INSTRUCTIONS TO FOLLOW →
Are you able to quote each entry exactly as written?

STORED DATA Start Marker

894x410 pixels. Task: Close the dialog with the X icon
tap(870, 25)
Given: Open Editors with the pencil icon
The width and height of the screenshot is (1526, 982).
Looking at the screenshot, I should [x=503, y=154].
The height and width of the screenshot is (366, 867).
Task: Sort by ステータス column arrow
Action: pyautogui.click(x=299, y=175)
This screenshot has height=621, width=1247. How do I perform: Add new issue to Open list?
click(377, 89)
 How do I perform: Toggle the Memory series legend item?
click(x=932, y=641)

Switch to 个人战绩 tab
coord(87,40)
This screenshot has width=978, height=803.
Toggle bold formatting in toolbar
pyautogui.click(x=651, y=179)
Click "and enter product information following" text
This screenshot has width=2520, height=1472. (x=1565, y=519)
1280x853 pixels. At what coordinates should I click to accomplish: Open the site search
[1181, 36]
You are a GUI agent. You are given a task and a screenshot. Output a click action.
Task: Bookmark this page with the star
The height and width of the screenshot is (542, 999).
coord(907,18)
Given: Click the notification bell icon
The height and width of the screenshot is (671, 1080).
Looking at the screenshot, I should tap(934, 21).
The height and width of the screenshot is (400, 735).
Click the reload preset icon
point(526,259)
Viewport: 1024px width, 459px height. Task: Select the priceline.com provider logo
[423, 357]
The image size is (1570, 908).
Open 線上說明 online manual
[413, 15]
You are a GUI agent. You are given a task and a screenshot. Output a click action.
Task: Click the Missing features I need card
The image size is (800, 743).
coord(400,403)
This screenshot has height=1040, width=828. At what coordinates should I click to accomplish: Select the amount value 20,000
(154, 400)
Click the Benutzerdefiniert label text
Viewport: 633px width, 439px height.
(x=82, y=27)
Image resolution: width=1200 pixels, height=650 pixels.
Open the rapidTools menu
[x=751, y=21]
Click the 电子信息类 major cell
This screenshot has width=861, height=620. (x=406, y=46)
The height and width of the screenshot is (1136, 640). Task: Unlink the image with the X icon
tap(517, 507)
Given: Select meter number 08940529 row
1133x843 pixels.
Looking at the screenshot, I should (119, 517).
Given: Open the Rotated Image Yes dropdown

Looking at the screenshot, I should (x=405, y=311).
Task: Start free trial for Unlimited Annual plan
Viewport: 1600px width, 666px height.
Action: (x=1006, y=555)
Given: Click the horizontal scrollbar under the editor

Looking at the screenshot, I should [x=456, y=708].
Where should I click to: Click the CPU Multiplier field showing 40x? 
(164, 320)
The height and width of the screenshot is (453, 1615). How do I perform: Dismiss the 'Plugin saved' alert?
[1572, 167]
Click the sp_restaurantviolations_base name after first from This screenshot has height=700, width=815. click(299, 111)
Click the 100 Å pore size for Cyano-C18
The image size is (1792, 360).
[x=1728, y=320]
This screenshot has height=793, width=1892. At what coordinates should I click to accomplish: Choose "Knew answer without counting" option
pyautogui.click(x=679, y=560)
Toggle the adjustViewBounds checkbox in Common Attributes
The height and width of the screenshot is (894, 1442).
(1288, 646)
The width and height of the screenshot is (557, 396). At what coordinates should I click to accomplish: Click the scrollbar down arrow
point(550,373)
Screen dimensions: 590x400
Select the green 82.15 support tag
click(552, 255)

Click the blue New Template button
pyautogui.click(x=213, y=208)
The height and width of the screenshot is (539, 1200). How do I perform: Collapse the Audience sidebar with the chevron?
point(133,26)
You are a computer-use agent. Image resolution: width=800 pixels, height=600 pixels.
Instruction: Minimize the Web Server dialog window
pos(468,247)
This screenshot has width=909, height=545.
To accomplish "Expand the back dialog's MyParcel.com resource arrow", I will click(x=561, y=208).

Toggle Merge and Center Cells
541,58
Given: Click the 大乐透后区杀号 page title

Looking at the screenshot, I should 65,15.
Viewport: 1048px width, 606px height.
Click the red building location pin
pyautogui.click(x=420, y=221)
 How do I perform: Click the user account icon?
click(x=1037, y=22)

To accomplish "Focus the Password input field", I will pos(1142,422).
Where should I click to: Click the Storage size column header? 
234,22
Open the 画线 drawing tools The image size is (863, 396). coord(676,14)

STORED DATA End Marker

ANSWER →
894x410 pixels. Task: Close the dialog with the X icon
tap(870, 25)
Given: Open Editors with the pencil icon
The width and height of the screenshot is (1526, 982).
Looking at the screenshot, I should [x=503, y=154].
The height and width of the screenshot is (366, 867).
Task: Sort by ステータス column arrow
Action: pyautogui.click(x=299, y=175)
This screenshot has height=621, width=1247. How do I perform: Add new issue to Open list?
click(377, 89)
 How do I perform: Toggle the Memory series legend item?
click(x=932, y=641)

Switch to 个人战绩 tab
coord(87,40)
This screenshot has width=978, height=803.
Toggle bold formatting in toolbar
pyautogui.click(x=651, y=179)
Click "and enter product information following" text
This screenshot has width=2520, height=1472. (x=1565, y=519)
1280x853 pixels. At what coordinates should I click to accomplish: Open the site search
[1181, 36]
You are a GUI agent. You are given a task and a screenshot. Output a click action.
Task: Bookmark this page with the star
The height and width of the screenshot is (542, 999).
coord(907,18)
Given: Click the notification bell icon
The height and width of the screenshot is (671, 1080).
Looking at the screenshot, I should tap(934, 21).
The height and width of the screenshot is (400, 735).
Click the reload preset icon
point(526,259)
Viewport: 1024px width, 459px height. Task: Select the priceline.com provider logo
[423, 357]
The image size is (1570, 908).
Open 線上說明 online manual
[413, 15]
You are a GUI agent. You are given a task and a screenshot. Output a click action.
Task: Click the Missing features I need card
The image size is (800, 743).
coord(400,403)
This screenshot has height=1040, width=828. At what coordinates should I click to accomplish: Select the amount value 20,000
(154, 400)
Click the Benutzerdefiniert label text
Viewport: 633px width, 439px height.
(x=82, y=27)
Image resolution: width=1200 pixels, height=650 pixels.
Open the rapidTools menu
[x=751, y=21]
Click the 电子信息类 major cell
This screenshot has width=861, height=620. (x=406, y=46)
The height and width of the screenshot is (1136, 640). Task: Unlink the image with the X icon
tap(517, 507)
Given: Select meter number 08940529 row
1133x843 pixels.
Looking at the screenshot, I should (119, 517).
Given: Open the Rotated Image Yes dropdown

Looking at the screenshot, I should (x=405, y=311).
Task: Start free trial for Unlimited Annual plan
Viewport: 1600px width, 666px height.
Action: (x=1006, y=555)
Given: Click the horizontal scrollbar under the editor

Looking at the screenshot, I should [x=456, y=708].
Where should I click to: Click the CPU Multiplier field showing 40x? 
(164, 320)
The height and width of the screenshot is (453, 1615). How do I perform: Dismiss the 'Plugin saved' alert?
[1572, 167]
Click the sp_restaurantviolations_base name after first from This screenshot has height=700, width=815. click(299, 111)
Click the 100 Å pore size for Cyano-C18
The image size is (1792, 360).
[x=1728, y=320]
This screenshot has height=793, width=1892. At what coordinates should I click to accomplish: Choose "Knew answer without counting" option
pyautogui.click(x=679, y=560)
Toggle the adjustViewBounds checkbox in Common Attributes
The height and width of the screenshot is (894, 1442).
(1288, 646)
The width and height of the screenshot is (557, 396). At what coordinates should I click to accomplish: Click the scrollbar down arrow
point(550,373)
Screen dimensions: 590x400
Select the green 82.15 support tag
click(552, 255)

Click the blue New Template button
pyautogui.click(x=213, y=208)
The height and width of the screenshot is (539, 1200). How do I perform: Collapse the Audience sidebar with the chevron?
point(133,26)
You are a computer-use agent. Image resolution: width=800 pixels, height=600 pixels.
Instruction: Minimize the Web Server dialog window
pos(468,247)
This screenshot has width=909, height=545.
To accomplish "Expand the back dialog's MyParcel.com resource arrow", I will click(x=561, y=208).

Toggle Merge and Center Cells
541,58
Given: Click the 大乐透后区杀号 page title

Looking at the screenshot, I should 65,15.
Viewport: 1048px width, 606px height.
Click the red building location pin
pyautogui.click(x=420, y=221)
 How do I perform: Click the user account icon?
click(x=1037, y=22)

To accomplish "Focus the Password input field", I will pos(1142,422).
Where should I click to: Click the Storage size column header? 
234,22
Open the 画线 drawing tools The image size is (863, 396). coord(676,14)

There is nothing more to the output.